Newborn bloodspot screening involves taking a small sample of blood from a newborn baby’s heel (aka heel-prick) between 72 and 120 hours after birth and placing the blood on a screening card. The screening card is then sent to the National Newborn Bloodspot Screening Laboratory (NNBSL) at Children’s Health Ireland (CHI) Temple Street, where samples are analysed and from where onward care can be organised.
The NNBSP provides a quality assured programme for the following conditions which are listed based on when screening commenced in Ireland:
- 1966 - Phenylketonuria (PKU)
- 1971 - Homocystinuria (HCU)
- 1972 - Classical Galactosaemia (CGAL)
- 1972 - Maple Syrup Urine Disease (MSUD)
- 1979 - Congenital Hypothyroidism (CHT)
- 2011 - Cystic Fibrosis (CF)
- 2018 - Medium Chain Acyl CoA Dehydrogenase Deficiency (MCADD)
- 2018 - Glutaric Aciduria Type 1 (GA1)
- 2022 - Adenosine Deaminase Deficiency Severe Combined Immunodeficiency (ADA-SCID)
Variations in newborn screening across Europe1
Number of diseases screened for at birth
- 30+: Russia, Portugal, Austria, Italy
- 20+: Slovakia, Ukraine, Poland, Hungary, Czech Republic, Estonia, Germany, Finland, Denmark, Norway, Netherlands, Sweden
- 15+: Slovenia
- 10+: Croatia, Lithuania, Belgium, Switzerland, France
- <10: Ireland, Latvia, Bulgaria, Romania, Cyprus, Malta, Greece, Luxembourg, UK, Spain
Over the course of 32 years (1979 – 2011) the number of diseases screened for through the NNBSP did not change.

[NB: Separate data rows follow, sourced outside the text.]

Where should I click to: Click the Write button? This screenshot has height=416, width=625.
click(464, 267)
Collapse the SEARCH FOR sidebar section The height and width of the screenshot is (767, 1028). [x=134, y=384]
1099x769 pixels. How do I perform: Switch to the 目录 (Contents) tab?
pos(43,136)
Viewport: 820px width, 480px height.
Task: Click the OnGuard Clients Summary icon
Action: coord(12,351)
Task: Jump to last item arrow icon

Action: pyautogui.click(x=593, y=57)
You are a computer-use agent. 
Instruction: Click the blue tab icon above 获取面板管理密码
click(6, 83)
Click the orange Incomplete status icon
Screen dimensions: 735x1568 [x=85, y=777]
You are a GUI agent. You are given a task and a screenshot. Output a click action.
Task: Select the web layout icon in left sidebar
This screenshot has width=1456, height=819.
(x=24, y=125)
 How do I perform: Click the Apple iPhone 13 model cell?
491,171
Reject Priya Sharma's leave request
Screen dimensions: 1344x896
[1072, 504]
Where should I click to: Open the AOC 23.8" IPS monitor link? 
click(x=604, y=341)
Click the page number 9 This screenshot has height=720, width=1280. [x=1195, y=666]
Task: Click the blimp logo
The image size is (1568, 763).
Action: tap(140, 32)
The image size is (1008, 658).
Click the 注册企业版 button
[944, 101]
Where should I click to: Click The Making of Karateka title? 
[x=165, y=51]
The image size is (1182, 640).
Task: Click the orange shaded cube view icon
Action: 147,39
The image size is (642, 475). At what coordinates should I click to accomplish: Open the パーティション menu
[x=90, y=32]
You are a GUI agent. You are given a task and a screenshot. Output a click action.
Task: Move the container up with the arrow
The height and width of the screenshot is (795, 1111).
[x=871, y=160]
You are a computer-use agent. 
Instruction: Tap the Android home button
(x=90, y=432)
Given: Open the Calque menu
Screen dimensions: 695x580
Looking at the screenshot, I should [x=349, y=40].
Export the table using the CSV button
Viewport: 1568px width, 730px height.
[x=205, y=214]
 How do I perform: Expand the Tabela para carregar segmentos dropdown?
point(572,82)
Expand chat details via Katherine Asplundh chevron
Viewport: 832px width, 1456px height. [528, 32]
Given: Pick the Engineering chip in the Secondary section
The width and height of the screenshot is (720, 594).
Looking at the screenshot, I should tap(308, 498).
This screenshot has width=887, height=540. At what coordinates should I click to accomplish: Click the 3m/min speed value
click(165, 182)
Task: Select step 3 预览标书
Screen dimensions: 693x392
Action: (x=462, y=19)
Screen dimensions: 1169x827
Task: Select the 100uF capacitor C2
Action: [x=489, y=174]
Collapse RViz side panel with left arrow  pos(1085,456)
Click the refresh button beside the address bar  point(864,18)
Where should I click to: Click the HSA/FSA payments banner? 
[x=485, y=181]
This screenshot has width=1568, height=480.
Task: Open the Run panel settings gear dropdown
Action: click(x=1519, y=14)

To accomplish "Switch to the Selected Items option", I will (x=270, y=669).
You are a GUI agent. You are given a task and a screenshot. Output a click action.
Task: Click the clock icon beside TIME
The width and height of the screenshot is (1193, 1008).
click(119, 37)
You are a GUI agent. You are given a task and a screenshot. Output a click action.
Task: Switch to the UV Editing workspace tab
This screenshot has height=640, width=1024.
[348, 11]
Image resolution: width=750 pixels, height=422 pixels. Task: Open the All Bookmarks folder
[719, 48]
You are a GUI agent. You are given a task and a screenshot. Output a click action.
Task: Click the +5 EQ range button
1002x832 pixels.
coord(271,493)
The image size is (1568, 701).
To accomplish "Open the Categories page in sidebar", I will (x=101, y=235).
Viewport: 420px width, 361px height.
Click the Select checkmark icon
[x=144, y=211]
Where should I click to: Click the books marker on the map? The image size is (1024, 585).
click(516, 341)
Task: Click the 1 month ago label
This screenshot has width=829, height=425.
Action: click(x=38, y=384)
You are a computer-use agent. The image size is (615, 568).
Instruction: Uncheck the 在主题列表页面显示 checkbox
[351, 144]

It is only in the last 12 years that new diseases have been added to the screening panel. Ireland provides a service which is far below the average of our European counterparts and while the National Screening Advisory Committee (NSAC) was setup in November 2019, an acceleration in the number of diseases screened for is yet to be seen.
A recent report published by Charles River Associates demonstrates just how far behind Ireland is when it comes to newborn screening1. Countries such as Italy (48), Russia (36), Austria (31), and Portugal (30) are routinely screening for 3-4 times more diseases than are screened for in Ireland. By utilising the figures provided in this report it is clear that the average number of tests performed by European countries is 18 and this puts Ireland’s total of 9 tests into stark contrast. It is clear that Irish newborns are currently underserved by the NNBSP and that infants born with rare diseases will be particularly impacted as a result of the potential for delayed diagnosis.